Lily's hair whipped in the magical wind. Her hands trembled.

He wasn't just strong.

He understood magic in a way most kids didn't.

She flung a spiraling sunbolt. He shattered it mid-air, flicked his wrist, and vines of void shot from the ground.

They wrapped around her legs, trapping her. She fell.

Nero stood over her, hand raised, a respectful frown on his face.

"You're not ready."

Lily looked up at him. And smiled.

"Maybe not. But I have something you don't."

She pulled a small box from her pocket and opened it.

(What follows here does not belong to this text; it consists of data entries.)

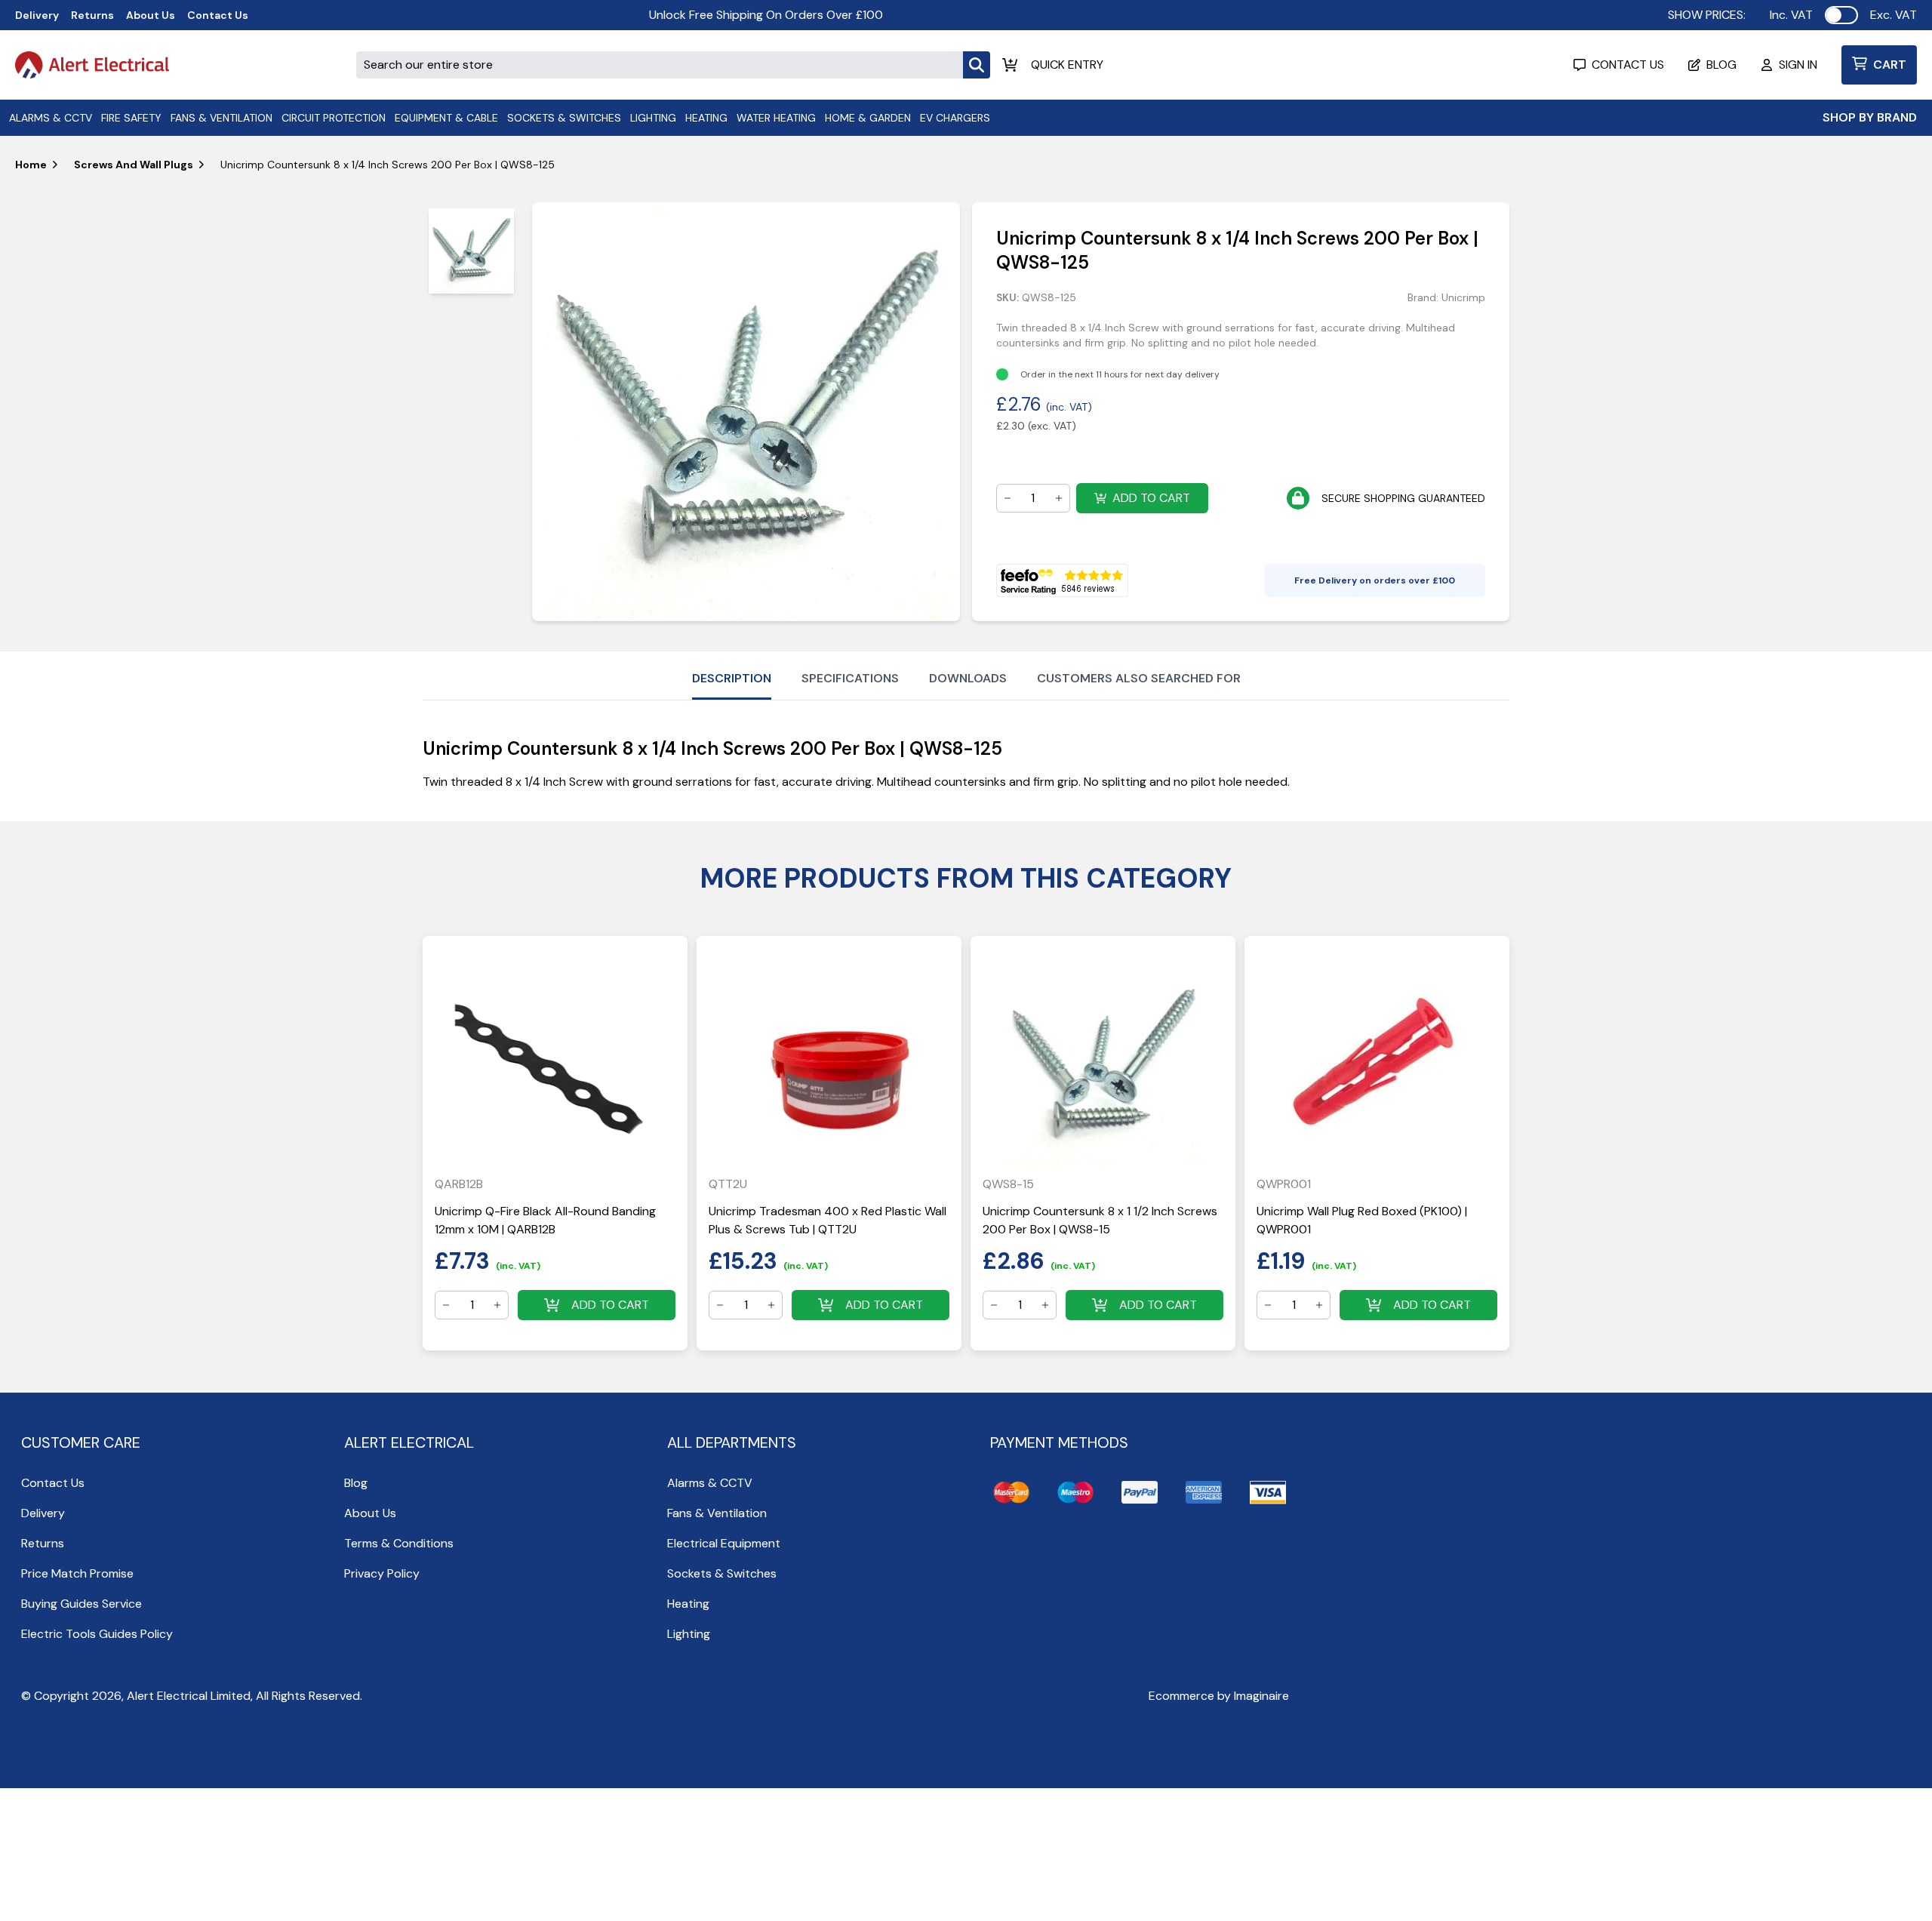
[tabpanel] (745, 411)
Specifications (850, 678)
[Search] (976, 65)
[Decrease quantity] (1007, 498)
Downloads (968, 678)
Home (31, 164)
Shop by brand (1870, 117)
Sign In (1798, 64)
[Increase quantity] (1058, 498)
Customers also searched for (1139, 678)
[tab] (471, 251)
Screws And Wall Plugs (133, 164)
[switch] (1841, 15)
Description (731, 678)
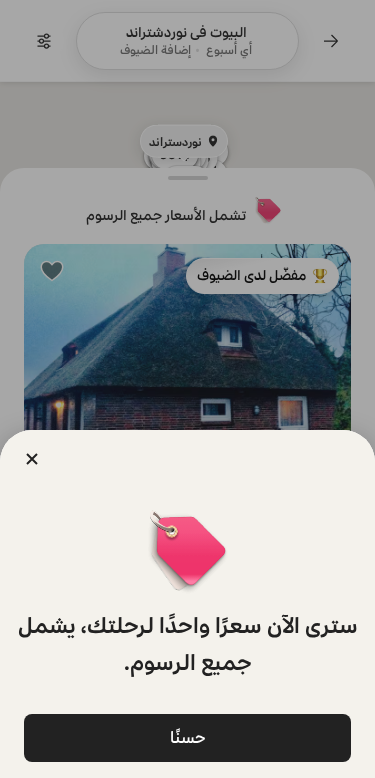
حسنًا (188, 737)
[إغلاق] (32, 459)
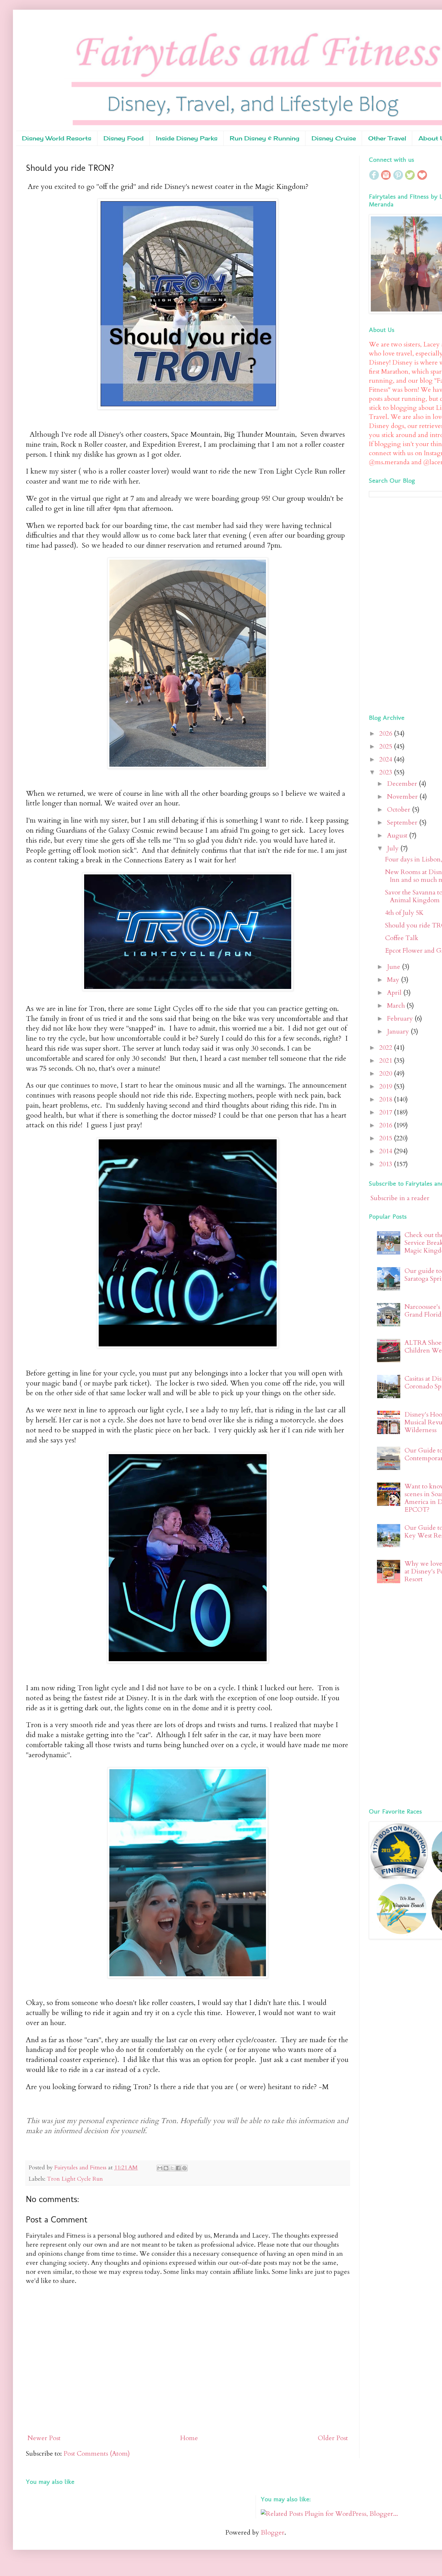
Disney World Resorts (56, 138)
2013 (386, 1164)
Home (189, 2438)
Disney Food (124, 138)
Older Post (333, 2438)
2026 (386, 733)
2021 (386, 1060)
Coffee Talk (401, 938)
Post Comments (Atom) (96, 2453)
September (403, 822)
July (393, 848)
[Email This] (160, 2168)
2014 (386, 1151)
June (394, 966)
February (400, 1018)
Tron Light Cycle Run (75, 2179)
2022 (386, 1047)
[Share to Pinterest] (184, 2168)
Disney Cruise (334, 138)
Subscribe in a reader (399, 1198)
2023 (386, 772)
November (403, 796)
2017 (386, 1112)
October (399, 809)
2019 (386, 1086)
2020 (386, 1073)
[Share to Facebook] (178, 2168)
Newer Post (44, 2438)
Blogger (272, 2532)
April (395, 992)
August (398, 835)
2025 (386, 746)
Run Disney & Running (264, 138)
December (403, 783)
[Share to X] (172, 2168)
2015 (386, 1138)
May (394, 979)
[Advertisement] (405, 604)
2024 (386, 759)
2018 (386, 1099)
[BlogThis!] (166, 2168)
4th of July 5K (404, 912)
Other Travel (387, 138)
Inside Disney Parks (186, 138)
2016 (386, 1125)
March (396, 1005)
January (399, 1031)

A beam of scent—roasted pork, rice with magical mushrooms, and a tamagoyaki smiley face—wafted out like a spell.

"Lunch made by my dad."

Nero stared.

Lily twisted her fingers in a seal behind the box. The warmth of her father's magic, infused in the meal, flared.

A flare of light burst from her chest, exploding the bindings. She flipped backward, landed in a crouch, and pointed at him.

"Let's call it a draw. I'm hungry."

Nero tilted his head… and laughed.

"Very well. You win recess."

Back in the real playground, the teachers hadn't noticed a thing. Other kids played as if nothing happened.

Lily sat beside Nero on the swing set, sharing her pork bun.

"You're different from the other Nine Rings kids," she said.

He didn't look at her. "I was told to observe you. To test. But I wanted to know... what it felt like to be normal. Even for a moment."

Lily swung lightly. "We're not normal. But we can still be kind."

Nero said nothing.

But when he left school that day, he bowed politely to the teacher, smiled at Lily, and disappeared into a silver portal behind the gym.

Lily watched him go, eyes narrowing slightly.

Then she looked down at her half-eaten lunch.

"I better ask Dad to pack extra tomorrow."

Far away, in a chamber of the Nine Rings, a glowing sigil flared. A voice echoed:

"The hybrid girl is stronger than expected. Shall we proceed?"

Another voice replied:

"Let them bond. The closer they grow, the deeper the cut when the blade falls."